Chatterbox-Multilingual — Telugu (te) fine-tune

A Telugu fine-tune of Resemble AI's ResembleAI/chatterbox (Chatterbox-Multilingual, checkpoint t3_mtl23ls_v2.safetensors). It adds Telugu — including code-switched (Telugu+English, e.g. "Tenglish") speech — while keeping the base model's English and 23-language ability and its zero-shot voice cloning. This is a derivative of Chatterbox; see the model tree above.

Key details

Backbone: Chatterbox T3 (~0.5B Llama) text→speech-token model, warm-started from the released 23-language checkpoint (English/cross-lingual ability preserved).
Adaptation: LoRA (rank 16, merged into the weights) + retrained text embedding/head.
Tokenizer: the multilingual grapheme tokenizer extended with the Telugu script and a [te] language tag (vocab 2521).
Training: 10,000 steps on ~34.5k Telugu clips (see Training data).
Voice cloning: zero-shot from a 6–15s reference clip, same as base.
Watermark: every output carries Resemble AI's PerTh neural watermark.

What was kept vs. changed

Only the text side is Telugu-specific; the language-agnostic acoustic stack is reused unchanged from the base model.

Component	Role	In this fine-tune
T3 (Llama ~0.5B)	text tokens → speech tokens	Trained (LoRA + text emb/head), merged into `t3_mtl_te.safetensors`
Grapheme tokenizer	text → token ids	Extended (+Telugu script, `[te]` tag)
S3Gen + HiFi-GAN	speech tokens → waveform	Kept unchanged (`s3gen.pt`)
VoiceEncoder	speaker embedding	Kept unchanged (`ve.pt`)
S3Tokenizer	wav → speech tokens	Kept unchanged (from base)
Conditioning / misc	default conds, ZH tokenizer	Kept unchanged (`conds.pt`, `Cangjie5_TC.json`)

The bundled s3gen.pt, ve.pt, conds.pt, and Cangjie5_TC.json are Resemble AI's original files, redistributed unchanged under their MIT license (see License & attribution).

Training data

Trained only on CC-BY-4.0 Telugu speech (attribution below).
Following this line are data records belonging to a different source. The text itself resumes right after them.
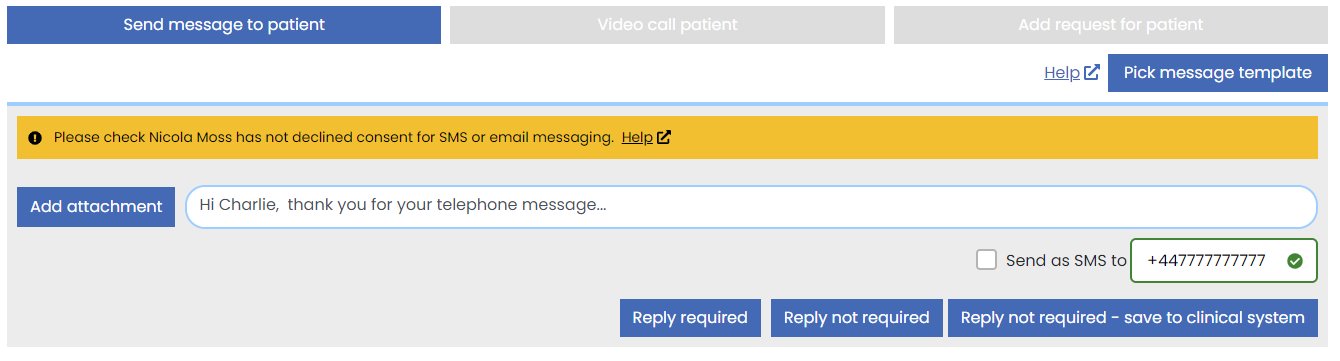
Task: Click the "Send as SMS to" label
Action: [1066, 261]
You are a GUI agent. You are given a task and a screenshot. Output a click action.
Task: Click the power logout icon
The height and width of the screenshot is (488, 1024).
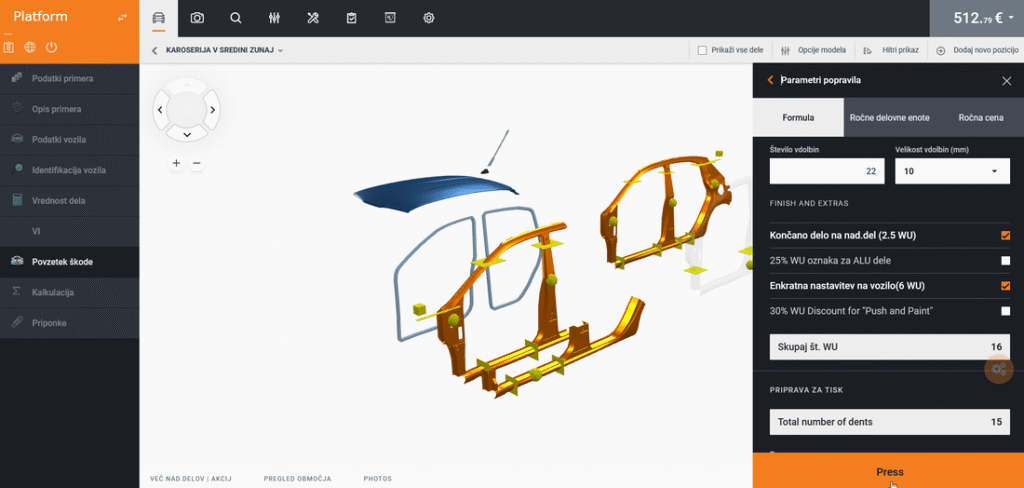click(51, 47)
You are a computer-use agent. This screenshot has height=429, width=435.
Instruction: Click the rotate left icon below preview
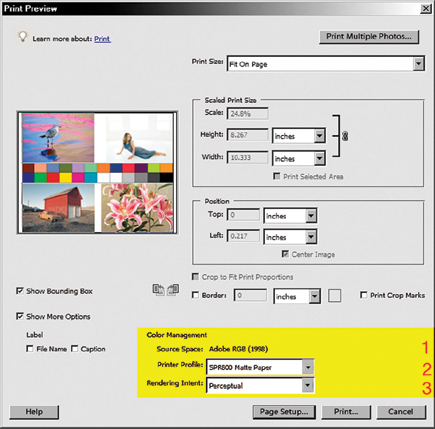158,290
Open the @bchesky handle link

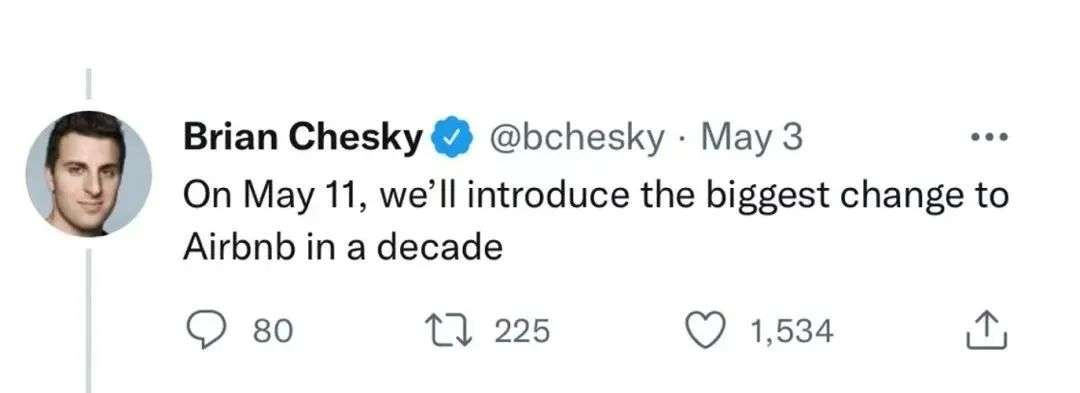pos(575,139)
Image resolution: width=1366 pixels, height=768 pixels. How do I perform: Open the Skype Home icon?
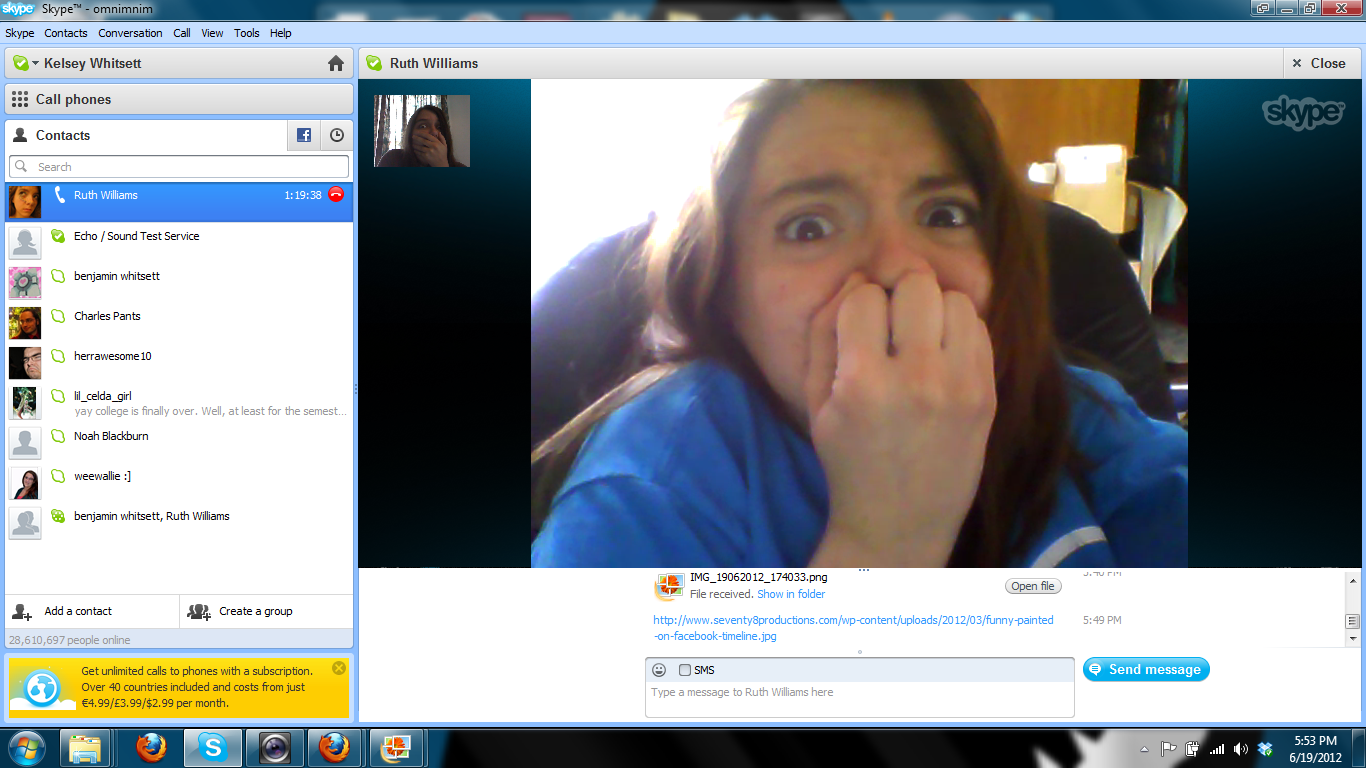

Only model weights are published here — no raw dataset audio is redistributed.

Dataset	Content	License
`google/fleurs` (`te_in`)	~5 h read speech, 16 kHz	CC-BY-4.0
`ai4bharat/indicvoices_r` (Telugu)	multi-speaker, 48 kHz	CC-BY-4.0

OpenSLR SLR66 (CC-BY-SA-4.0) was deliberately excluded so the training mix stays CC-BY-4.0 and this model can be released under a plain CC-BY-4.0 license (no ShareAlike).

Usage

import torchaudio as ta
from huggingface_hub import snapshot_download
from chatterbox.mtl_tts import ChatterboxMultilingualTTS

ckpt = snapshot_download("shankarpandala/chatterbox-telugu")
model = ChatterboxMultilingualTTS.from_local(ckpt, device="mps", t3_model="t3_mtl_te.safetensors")

# Pure Telugu
wav = model.generate(
    "నమస్కారం, ఈ రోజు ఎలా ఉన్నారు?",
    language_id="te",
    audio_prompt_path="your_reference.wav",   # 6-15s clip of the target voice
)
ta.save("out.wav", wav, model.sr)

# Code-switched (Telugu + English)
wav = model.generate("నేను office కి వెళ్తున్నాను, evening meeting ఉంది.", language_id="te", audio_prompt_path="your_reference.wav")
ta.save("out_codeswitch.wav", wav, model.sr)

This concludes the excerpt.